--- DOCUMENT EXCERPT Enclosed Below ---

U.S. endeavor to assist persecuted Jews during the Holocaust

While American response to the Holocaust has long been debated by historians and the general public, the history of the War Refugee Board (WRB), which was set up by President Franklin D. Roosevelt in January 1944 and whose purpose was to save the remainder of Europe’s Jews, has remained little known. Rescue Board: The Untold Story of America’s Efforts to Save the Jews of Europe, Rebecca Erbelding’s fast-paced, well-written book fills the gap.

Dr. Erbelding, an archivist, curator and historian at the United States Holocaust Memorial Museum, who conducted extensive research in the JDC Archives, starts the book by providing the background to the War Refugee Board. The WRB came at the initiative U.S Treasury Department staff members, who had grown increasingly frustrated by the obstructions placed by the State Department in regard to providing aid to the Jews of Europe. In the summer of 1943, the Treasury Department approved a license to the World Jewish Congress to fund the relief of Nazi victims in Europe but the State Department deliberated delayed the plan. Additionally, in December 1943, Treasury staff found evidence that State officials had suppressed information received about the mass murder of Jews. Exasperated, Treasury Secretary Henry Morgenthau, Foreign Funds Control Director John Pehle, and General Counsel Randolph Paul convinced President Roosevelt of the need to set up a special agency to oversee refugee relief.

The War Refugee Board was established through an executive order of President Roosevelt on January 22, 1944. Erbelding points out that, “for the first time, an Allied country had an official government policy to save the Jews.” While the WRB was officially overseen by the Secretaries of State, War, and Treasury, it was led by Executive Director John Pehle and staffed by other Treasury staff members who had lobbied for its establishment and were deeply committed to its mission.

--- End of Enclosed DOCUMENT EXCERPT ---

LIST OF TASKS:
a. Rewrite the part of the War Refugee Board text starting at "U.S. endeavor to" and ending at "fills the gap.", changing "War Refugee Board" to "Rescue Agency".
b. For each statement, say whether the War Refugee Board text agrees with it, and quote the words that settle it: (i) The board was created by an executive order on January 22, 1944. (ii) Henry Morgenthau led the board as its Executive Director. (iii) In December 1943, Treasury staff found evidence that State officials had suppressed information about the mass murder of Jews.
c. List every person named in the War Refugee Board text.
The data that comes next is separate from the War Refugee Board text.

--- THE DATA Enclosed Below ---

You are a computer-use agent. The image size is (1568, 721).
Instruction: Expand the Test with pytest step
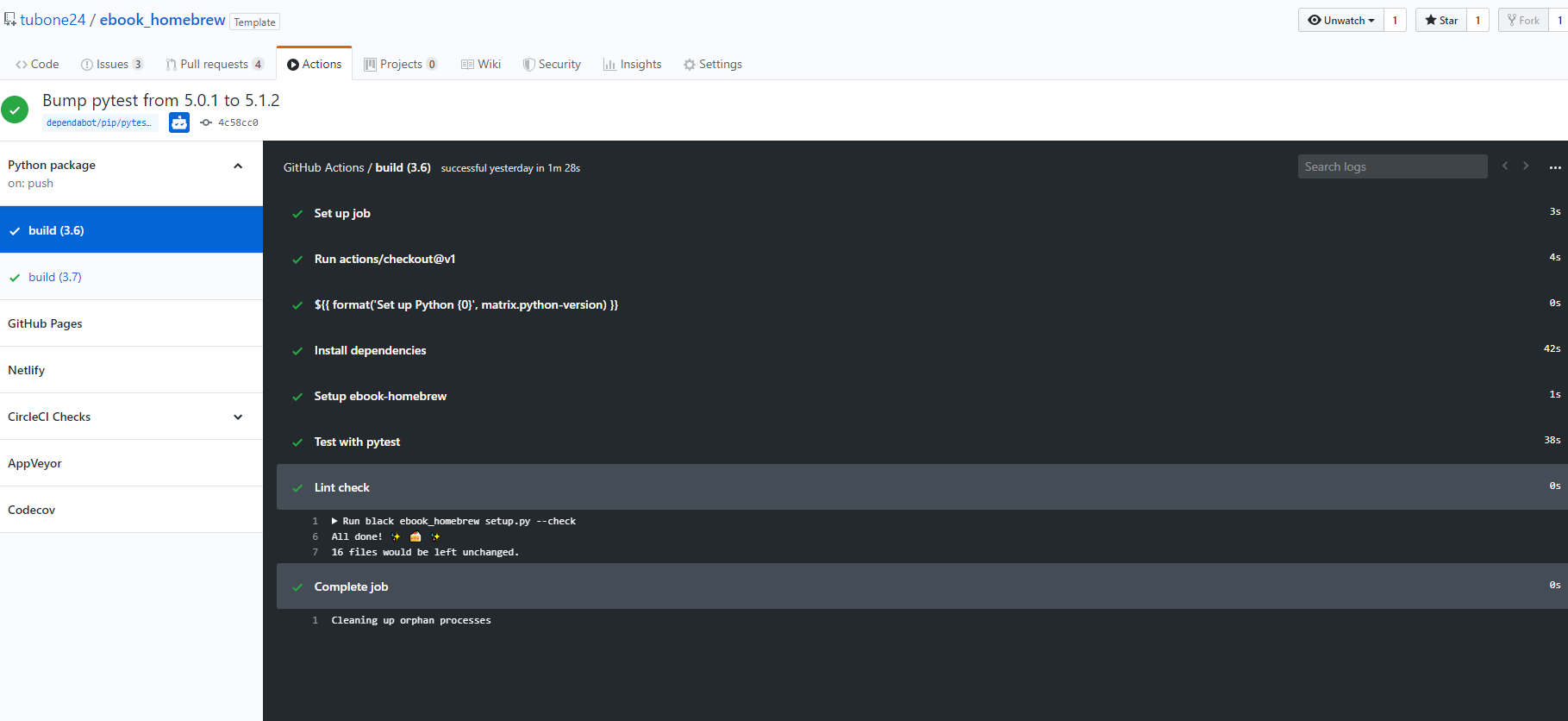357,442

--- End of Enclosed THE DATA ---

SOLUTIONS FOR EACH TASK:
a.
U.S. endeavor to assist persecuted Jews during the Holocaust

While American response to the Holocaust has long been debated by historians and the general public, the history of the Rescue Agency (WRB), which was set up by President Franklin D. Roosevelt in January 1944 and whose purpose was to save the remainder of Europe’s Jews, has remained little known. Rescue Board: The Untold Story of America’s Efforts to Save the Jews of Europe, Rebecca Erbelding’s fast-paced, well-written book fills the gap.

b.
(i) Yes: "The War Refugee Board was established through an executive order of President Roosevelt on January 22, 1944."
(ii) No: "it was led by Executive Director John Pehle"
(iii) Yes: "in December 1943, Treasury staff found evidence that State officials had suppressed information received about the mass murder of Jews"

c. Franklin D. Roosevelt, Rebecca Erbelding, Henry Morgenthau, John Pehle, Randolph Paul